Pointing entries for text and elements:
##############################

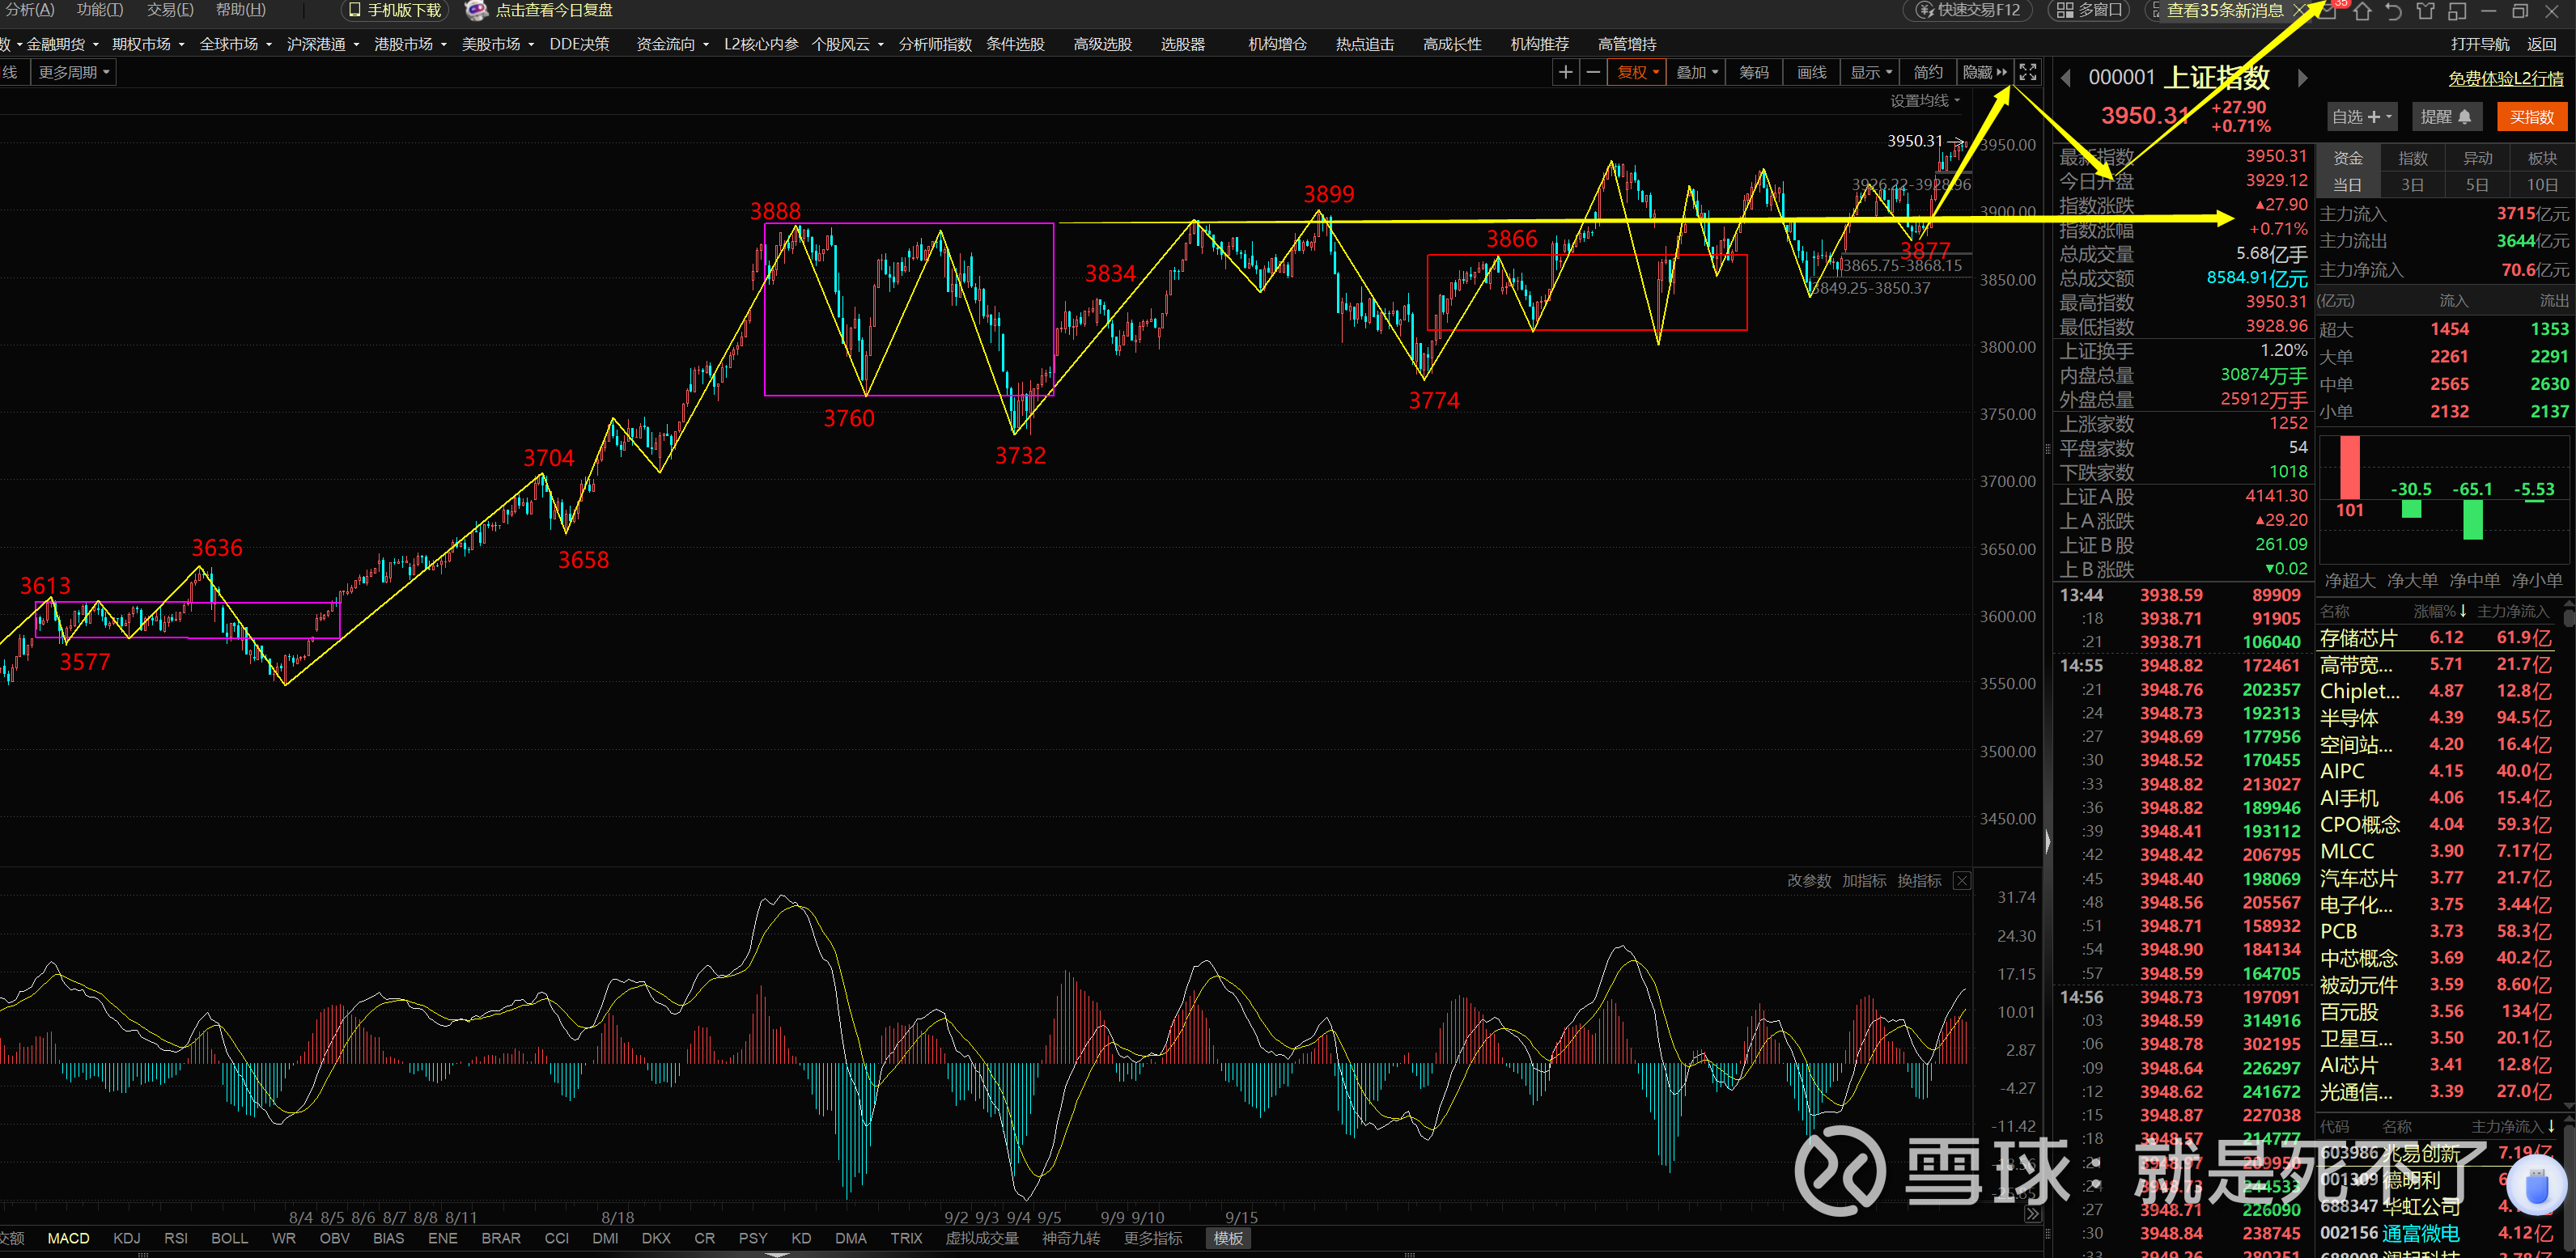This screenshot has height=1258, width=2576.
Task: Switch to the 5日 capital flow tab
Action: 2477,185
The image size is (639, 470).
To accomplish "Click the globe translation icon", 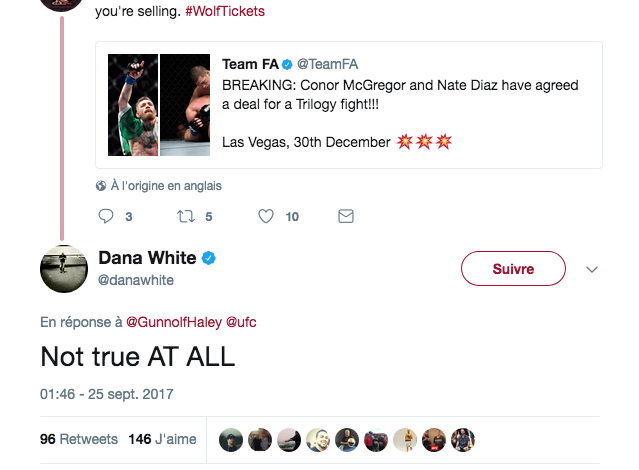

##############################

- Exercise requirements
Copy every line of the entries above word for word, but leave out the pictures.

- The result
This screenshot has height=1258, width=2576.
Task: Switch to the 5日 capital flow tab
Action: 2477,185
The image size is (639, 470).
To accomplish "Click the globe translation icon", 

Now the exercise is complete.